I didn’t say anything, but I was thinking about the power of imagination, the good and the bad of it. So much of my life was spent in the world of my imagination. Could I do something terrible to myself, too? Was I destined to be another Shelly Stone?

“That was really mean of Claudine to bring Shelly up. We haven’t mentioned her name for almost two years. My sister can be cruel sometimes, especially if she’s angry or annoyed. I was just teasing her. I hope you’re not upset with me.”

“No,” I said. “But it’s a sad story.”

“It is, and despite what I just said, I do feel guilty sometimes. I often wonder if there was something I could have done, maybe reported her to someone who could have helped or something. But let’s not talk about it anymore. You have your own problems, and I want us to continue to be friends, close friends.”

“Okay,” I said, smiling.

He leaned forward and gave me a soft but quick kiss on the lips.

“You’re very special, Elle. I see that. Don’t think you’re not, no matter what your grandparents tell you. And believe me, they’re not going to be able to hold you back. You’ll be spectacular.”

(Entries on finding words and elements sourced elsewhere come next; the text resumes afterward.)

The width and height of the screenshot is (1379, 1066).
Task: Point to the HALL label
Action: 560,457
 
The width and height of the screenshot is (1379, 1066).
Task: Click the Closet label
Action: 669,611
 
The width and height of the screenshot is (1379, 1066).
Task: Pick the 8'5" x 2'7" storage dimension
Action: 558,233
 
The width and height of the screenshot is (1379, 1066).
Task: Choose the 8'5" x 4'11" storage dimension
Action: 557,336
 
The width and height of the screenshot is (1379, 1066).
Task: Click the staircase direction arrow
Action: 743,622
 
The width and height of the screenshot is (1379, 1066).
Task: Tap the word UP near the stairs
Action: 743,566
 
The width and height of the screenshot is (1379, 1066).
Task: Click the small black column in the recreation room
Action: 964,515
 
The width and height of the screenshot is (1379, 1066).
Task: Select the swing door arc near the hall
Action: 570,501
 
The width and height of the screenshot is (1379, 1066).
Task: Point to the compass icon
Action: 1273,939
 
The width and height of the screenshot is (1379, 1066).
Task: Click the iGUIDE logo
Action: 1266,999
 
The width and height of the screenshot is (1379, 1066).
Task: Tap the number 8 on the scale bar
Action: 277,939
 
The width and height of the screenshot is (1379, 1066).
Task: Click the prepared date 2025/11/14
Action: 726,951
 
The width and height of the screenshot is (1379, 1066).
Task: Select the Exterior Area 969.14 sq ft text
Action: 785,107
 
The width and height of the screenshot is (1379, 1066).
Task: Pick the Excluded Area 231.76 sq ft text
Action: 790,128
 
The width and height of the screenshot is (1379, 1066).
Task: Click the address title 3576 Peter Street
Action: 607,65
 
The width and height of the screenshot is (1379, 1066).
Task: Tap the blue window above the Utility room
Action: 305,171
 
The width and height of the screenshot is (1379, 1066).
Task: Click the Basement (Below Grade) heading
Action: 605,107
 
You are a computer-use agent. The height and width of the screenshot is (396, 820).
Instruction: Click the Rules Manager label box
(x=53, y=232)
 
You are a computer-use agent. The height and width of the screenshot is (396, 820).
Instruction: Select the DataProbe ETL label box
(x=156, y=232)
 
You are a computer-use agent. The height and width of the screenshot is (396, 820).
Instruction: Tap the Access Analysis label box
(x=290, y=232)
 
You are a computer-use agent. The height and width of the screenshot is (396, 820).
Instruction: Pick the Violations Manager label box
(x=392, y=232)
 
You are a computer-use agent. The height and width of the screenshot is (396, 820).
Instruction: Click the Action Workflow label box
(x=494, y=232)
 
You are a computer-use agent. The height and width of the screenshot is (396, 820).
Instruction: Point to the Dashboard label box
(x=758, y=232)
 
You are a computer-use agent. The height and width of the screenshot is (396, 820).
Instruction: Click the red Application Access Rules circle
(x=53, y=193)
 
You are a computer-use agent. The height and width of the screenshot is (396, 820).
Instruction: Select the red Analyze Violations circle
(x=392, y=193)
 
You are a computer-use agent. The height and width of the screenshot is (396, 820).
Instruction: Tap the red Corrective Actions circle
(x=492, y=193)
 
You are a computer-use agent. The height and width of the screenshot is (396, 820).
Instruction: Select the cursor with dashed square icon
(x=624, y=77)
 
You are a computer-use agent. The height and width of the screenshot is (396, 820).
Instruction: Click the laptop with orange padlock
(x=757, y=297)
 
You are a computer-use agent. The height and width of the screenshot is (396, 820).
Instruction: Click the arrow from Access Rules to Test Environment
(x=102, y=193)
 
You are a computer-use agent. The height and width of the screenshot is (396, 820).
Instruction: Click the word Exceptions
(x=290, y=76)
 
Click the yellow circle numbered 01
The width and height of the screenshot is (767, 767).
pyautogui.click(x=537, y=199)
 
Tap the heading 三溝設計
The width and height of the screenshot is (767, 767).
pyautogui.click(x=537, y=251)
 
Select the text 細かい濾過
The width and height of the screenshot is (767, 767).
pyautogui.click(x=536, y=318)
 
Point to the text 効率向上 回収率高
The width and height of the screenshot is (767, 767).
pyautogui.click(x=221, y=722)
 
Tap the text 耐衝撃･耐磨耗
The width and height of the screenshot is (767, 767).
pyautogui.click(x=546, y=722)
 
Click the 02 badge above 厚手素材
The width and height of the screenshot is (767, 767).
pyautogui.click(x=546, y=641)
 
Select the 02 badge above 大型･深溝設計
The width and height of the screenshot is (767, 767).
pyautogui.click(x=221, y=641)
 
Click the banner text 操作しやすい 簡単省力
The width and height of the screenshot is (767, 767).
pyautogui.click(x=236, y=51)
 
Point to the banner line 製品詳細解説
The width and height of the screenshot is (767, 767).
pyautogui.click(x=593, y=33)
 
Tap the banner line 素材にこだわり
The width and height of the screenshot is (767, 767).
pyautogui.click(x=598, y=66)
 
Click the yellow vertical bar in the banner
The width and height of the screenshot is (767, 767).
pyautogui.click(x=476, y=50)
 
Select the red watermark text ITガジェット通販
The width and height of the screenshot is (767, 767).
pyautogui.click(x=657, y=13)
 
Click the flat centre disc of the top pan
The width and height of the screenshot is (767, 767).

I smiled and started walking again.

“There,” he said, stopping about five hundred yards from the end of the forest and the beginning of our backyard. “We can put this satchel under those flat rocks. See the small dip in the ground? We’ll put some more around it to protect it. You can visit it whenever you think you can and take what you want, if you want.”

I watched him move the rocks a little and then put the sack of clothes under them, move the rocks back, and add a half dozen more.

“Should be fine there,” he said.

“I can’t imagine ever taking anything with me to school and doing what Claudine said, Mason.”

“You never know,” he said. “Claudine’s right about your wearing something better. Despite how angry I am at her, I won’t deny she’s pretty clever when it comes to fashion. She was on the cover of a teenage fashion magazine once.”

“Really?”

“Yeah. She knows how to help you with all that. Of course, I’m not encouraging you to go out and find a boyfriend just yet. Not while I’m here,” he said, taking my hand.

For a few moments, he just looked at me. I wanted him to kiss me now. I didn’t want it to be a surprise. I wanted to welcome it with my own kiss back. He must have seen that in my face, because he moved slowly toward me, and then we kissed and held each other for a few moments before he released me a little, but then he kissed me on the neck. I felt myself weakening in his arms.